Has anyone taken a BFM cabinet and smoothed out all the sharp corners or angles? Not changing anything but simply smoothing the pathway through the enclosure? If there was a major difference I'm sure MR. Fitzmaurice would have clued us in.
But has anyone measured the effectiveness of this?
From my experience, , almost everything I've been involved in regaurding airflow has gotten better results by smoothing out the path from A to B. Thanks , Jeff...
crawbeaird,
On my 1st set of DR200s I cleaned all excess adhesive and sanded the horn throat. The 2nd set I just slapped together I left the small gobs of adhesive and no sanding because I couldn't wait to get them done, the first set sounded so good. I could not tell them apart without getting a mirror and light and looking. If you have the time go for it, in my case it made no difference.

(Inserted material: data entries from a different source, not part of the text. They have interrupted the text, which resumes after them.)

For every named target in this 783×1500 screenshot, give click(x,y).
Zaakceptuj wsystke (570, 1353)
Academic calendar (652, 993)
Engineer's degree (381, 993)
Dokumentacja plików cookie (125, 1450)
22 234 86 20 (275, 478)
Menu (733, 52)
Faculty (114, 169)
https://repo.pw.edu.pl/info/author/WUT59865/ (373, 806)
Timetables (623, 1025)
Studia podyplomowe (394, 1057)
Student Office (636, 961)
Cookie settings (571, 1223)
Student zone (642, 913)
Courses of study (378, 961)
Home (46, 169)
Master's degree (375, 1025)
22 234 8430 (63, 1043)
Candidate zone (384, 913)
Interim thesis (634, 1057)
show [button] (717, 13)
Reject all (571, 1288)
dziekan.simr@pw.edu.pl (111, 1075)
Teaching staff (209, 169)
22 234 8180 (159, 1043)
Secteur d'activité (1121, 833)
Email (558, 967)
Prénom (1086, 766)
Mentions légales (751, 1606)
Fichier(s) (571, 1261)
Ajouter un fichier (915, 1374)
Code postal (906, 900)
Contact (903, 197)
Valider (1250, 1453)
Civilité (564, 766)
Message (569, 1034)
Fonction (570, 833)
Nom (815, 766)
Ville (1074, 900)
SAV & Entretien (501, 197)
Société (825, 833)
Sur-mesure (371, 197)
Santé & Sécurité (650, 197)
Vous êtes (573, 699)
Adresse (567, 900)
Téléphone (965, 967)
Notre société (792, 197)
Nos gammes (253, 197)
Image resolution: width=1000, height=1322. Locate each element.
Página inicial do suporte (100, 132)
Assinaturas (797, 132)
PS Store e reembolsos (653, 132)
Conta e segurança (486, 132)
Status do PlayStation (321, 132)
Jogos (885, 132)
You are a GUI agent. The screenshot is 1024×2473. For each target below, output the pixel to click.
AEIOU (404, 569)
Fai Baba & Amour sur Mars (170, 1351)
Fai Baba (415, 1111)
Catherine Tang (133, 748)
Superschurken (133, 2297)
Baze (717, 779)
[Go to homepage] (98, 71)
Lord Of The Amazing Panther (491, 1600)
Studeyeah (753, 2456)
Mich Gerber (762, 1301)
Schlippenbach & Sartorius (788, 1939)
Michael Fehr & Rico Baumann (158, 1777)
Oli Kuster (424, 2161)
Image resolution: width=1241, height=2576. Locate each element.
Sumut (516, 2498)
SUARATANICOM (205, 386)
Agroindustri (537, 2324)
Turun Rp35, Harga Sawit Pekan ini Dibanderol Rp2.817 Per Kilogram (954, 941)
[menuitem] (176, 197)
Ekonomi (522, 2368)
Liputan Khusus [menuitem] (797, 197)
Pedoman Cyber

My Name Is Mud B. Wetdirt it's been Mud for as long as I can remember. She has other names for me but I can't use them on family forums.
crawbeaird wrote: almost everything I've been involved in regaurding airflow has gotten better results by smoothing out the path from A to B.
Sound reinforcement is not really about airflow. It is about wave propagation. If you were building a HVAC system then I would agree with you...heck I'd even be looking for ways to add some turning vanes into the Titans...
But as Leland already pointed out, with subs the waves are so long that minor bumps along the way don't matter. And with DRs the horn path is curved already.
SoundInMotionDJ wrote:
But as Leland already pointed out, with subs the waves are so long that minor bumps along the way don't matter. And with DRs the horn path is curved already.
--Stan Graves
Thank God! It took me long enough to get the bumps, dips, nicks and other imperfections out of the visible parts...and I'd still be sanding if Duratex weren't so good at hiding what I missed.